* _EXERCISES TO COMPLETE_
[A] Answer these from the thread on finding a parabola's vertex, one line each:
(i) Which equation's graph does the opening post give?
(ii) What coordinates does the first reply give for the vertex of y = ax^2 + bx + c?
(iii) In the reply that says to plug in your values, what numbers appear in place of a, b, and c?
[B] Summarize the thread on finding a parabola's vertex in two sentences.
[C] Pick up the thread on finding a parabola's vertex after its final post and keep it going.

Question

Given the graph y=x^2+4x+3. How to find the vertex of the quadratic equation.

Answer 1

\(\bf \textit{vertex of a parabola}\\ \quad \\
y = {\color{red}{ a}}x^2+{\color{blue}{ b}}x+{\color{green}{ c}}\qquad

\qquad \quad
\left(-\cfrac{{\color{blue}{ b}}}{2{\color{red}{ a}}}\quad ,\quad {\color{green}{ c}}-\cfrac{{\color{blue}{ b}}^2}{4{\color{red}{ a}}}\right)\)

Answer 2

But, how do I solve this problem?

Answer 3

I don't understand how.

Answer 4

you plug in your values \(\bf \textit{vertex of a parabola}\\ \quad \\
y = {\color{red}{ 1}}x^2{\color{blue}{ +4}}x{\color{green}{ +3}}\qquad

\qquad \quad
\left(-\cfrac{{\color{blue}{ b}}}{2{\color{red}{ a}}}\quad ,\quad {\color{green}{ c}}-\cfrac{{\color{blue}{ b}}^2}{4{\color{red}{ a}}}\right)\)

* _RAW DATA_
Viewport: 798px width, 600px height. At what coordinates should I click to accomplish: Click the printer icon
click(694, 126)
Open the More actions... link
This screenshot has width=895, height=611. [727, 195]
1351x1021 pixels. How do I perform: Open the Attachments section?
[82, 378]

--

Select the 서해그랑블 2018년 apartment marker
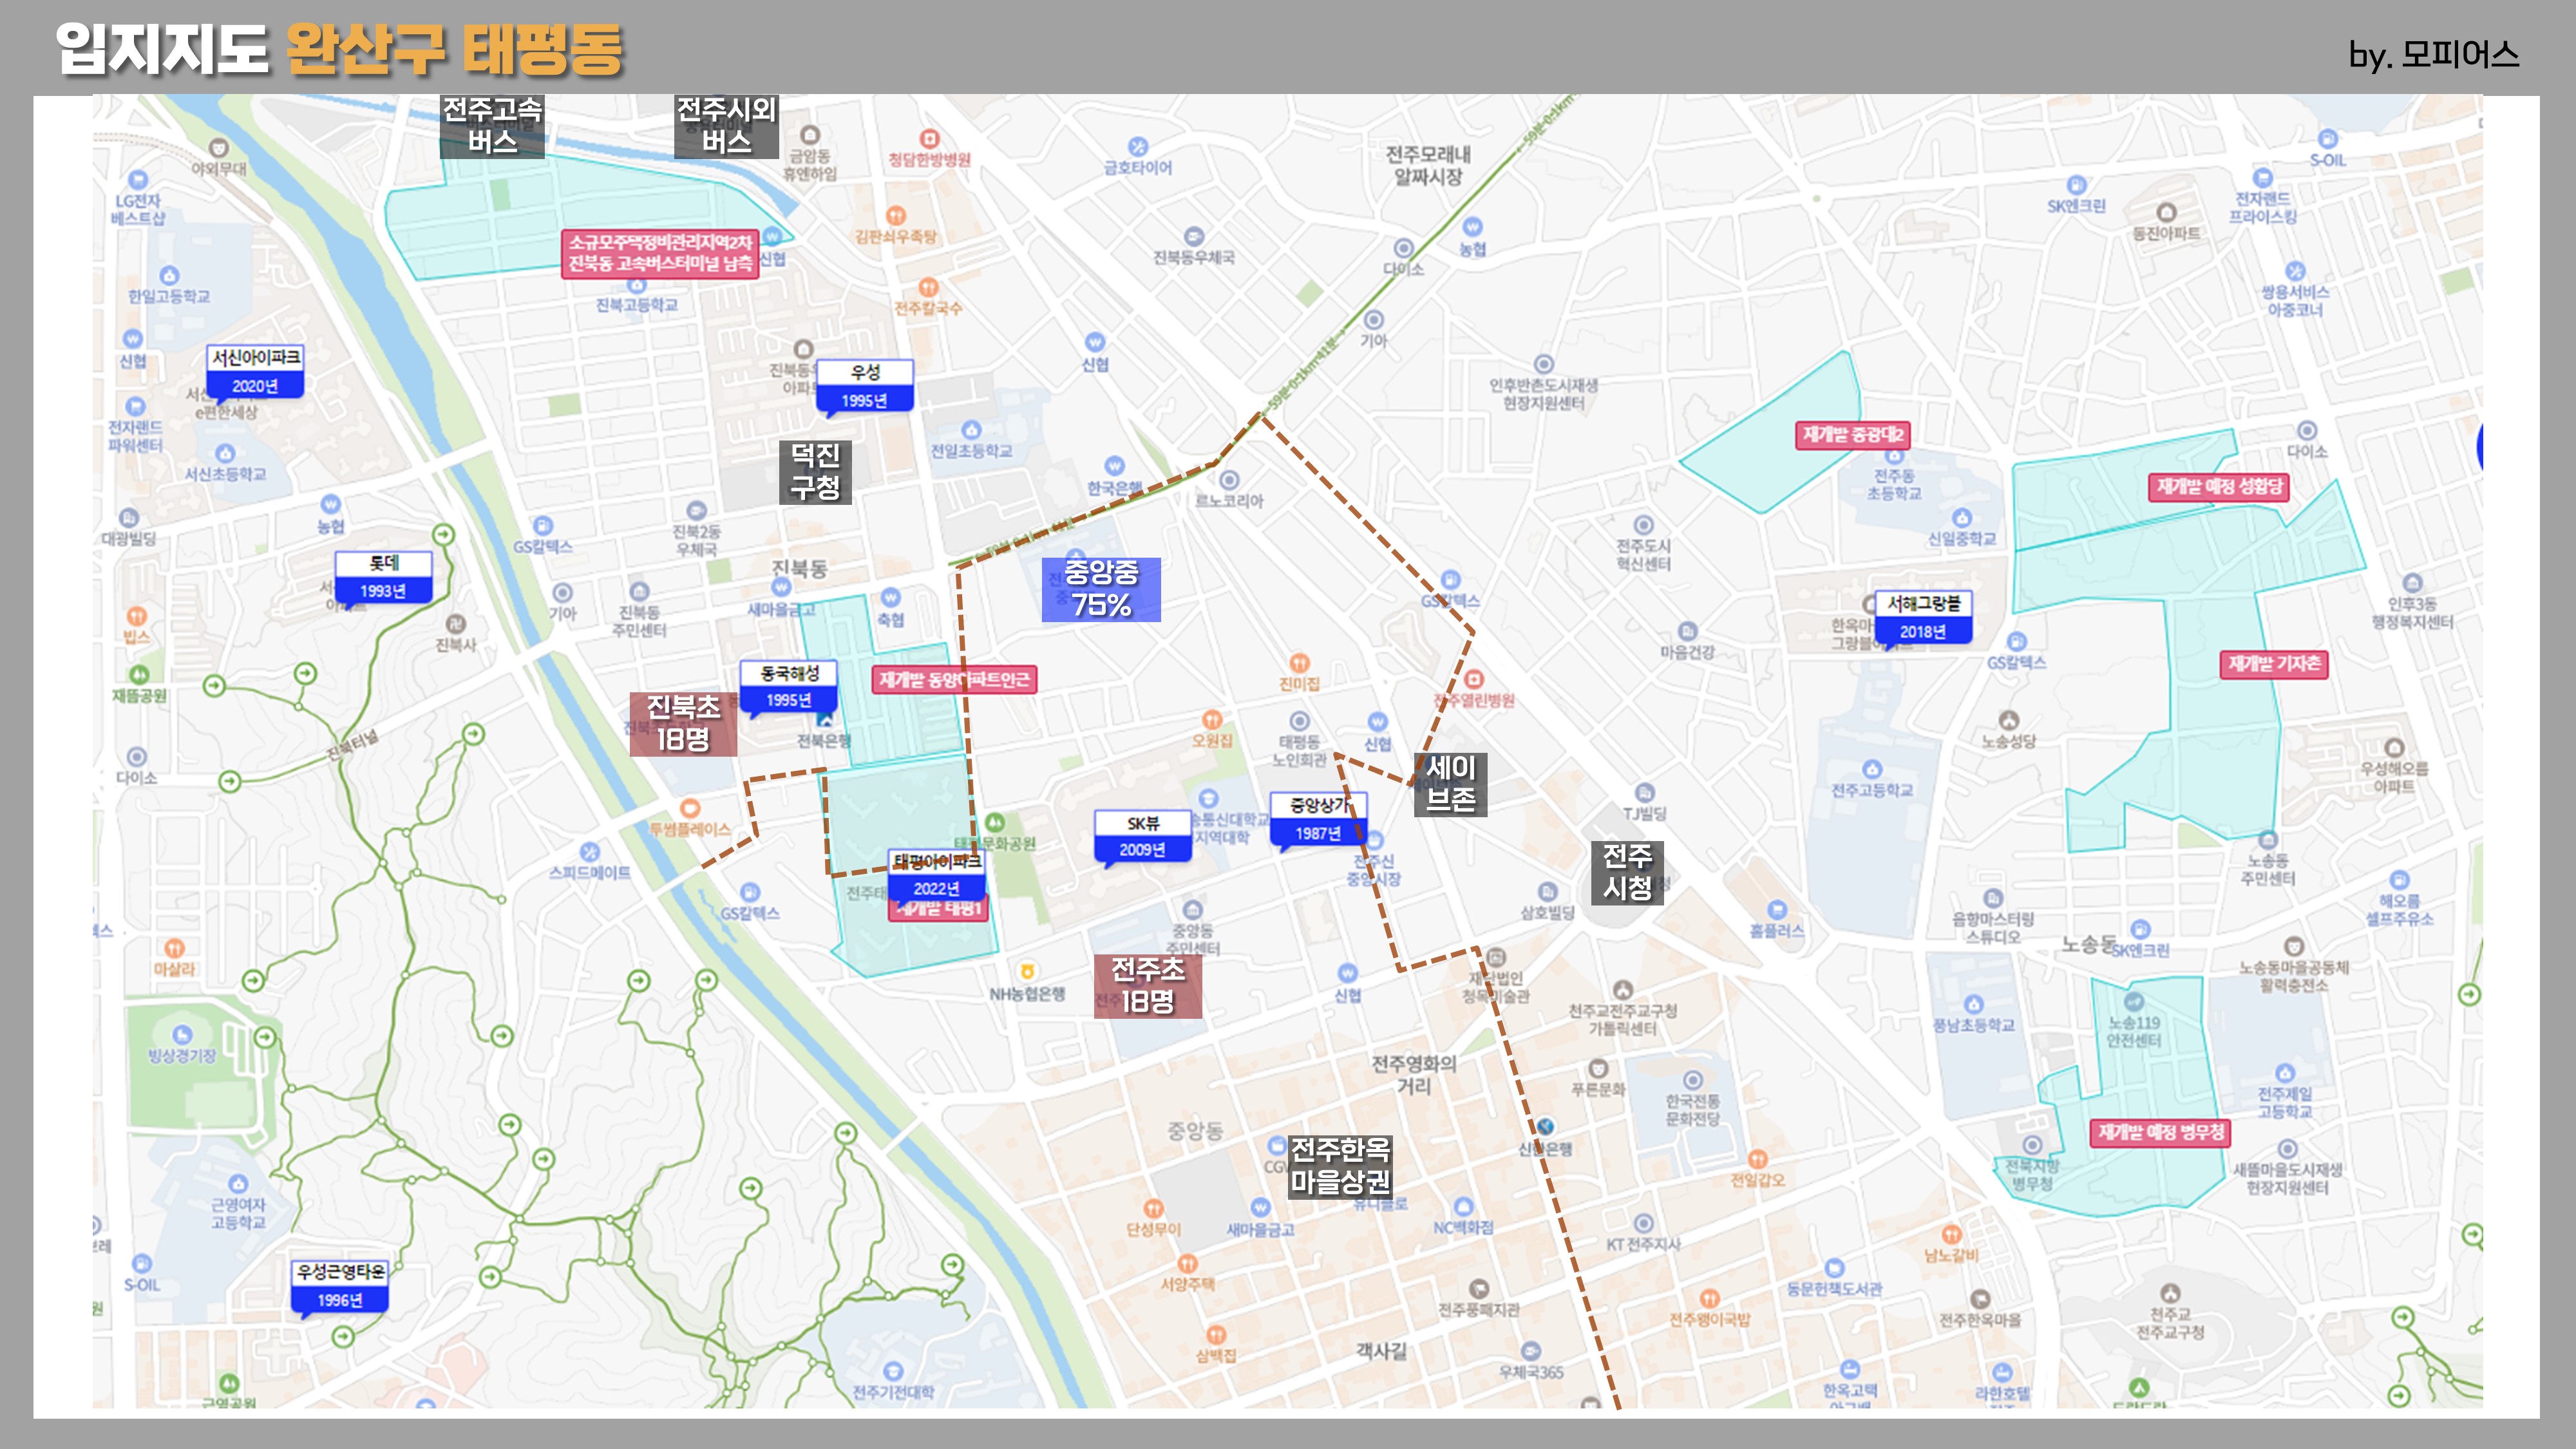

* _EXPECTED RESPONSES_
[A]
(i) y = x^2 + 4x + 3.
(ii) (−b/(2a), c − b^2/(4a)).
(iii) 1 for a, +4 for b, and +3 for c.

[B] A poster asks how to find the vertex of the graph y = x^2 + 4x + 3, and the first reply gives the vertex of a parabola y = ax^2 + bx + c as (−b/(2a), c − b^2/(4a)). After the poster says they don't understand how to solve it, a later reply tells them to plug in their values and writes the equation as y = 1x^2 + 4x + 3 beside the same formula.

[C]
Answer 5

So it would be 4/2 and 3-4/4?

Answer 6

Which would be (2,-3)?

Answer 7

close, but not there yet \(\bf \left(-\cfrac{{\color{blue}{ 4}}}{2{\color{red}{ (1)}}}\quad ,\quad {\color{green}{ 3}}-\cfrac{{\color{blue}{ 4}}^2}{4{\color{red}{ (1)}}}\right)\)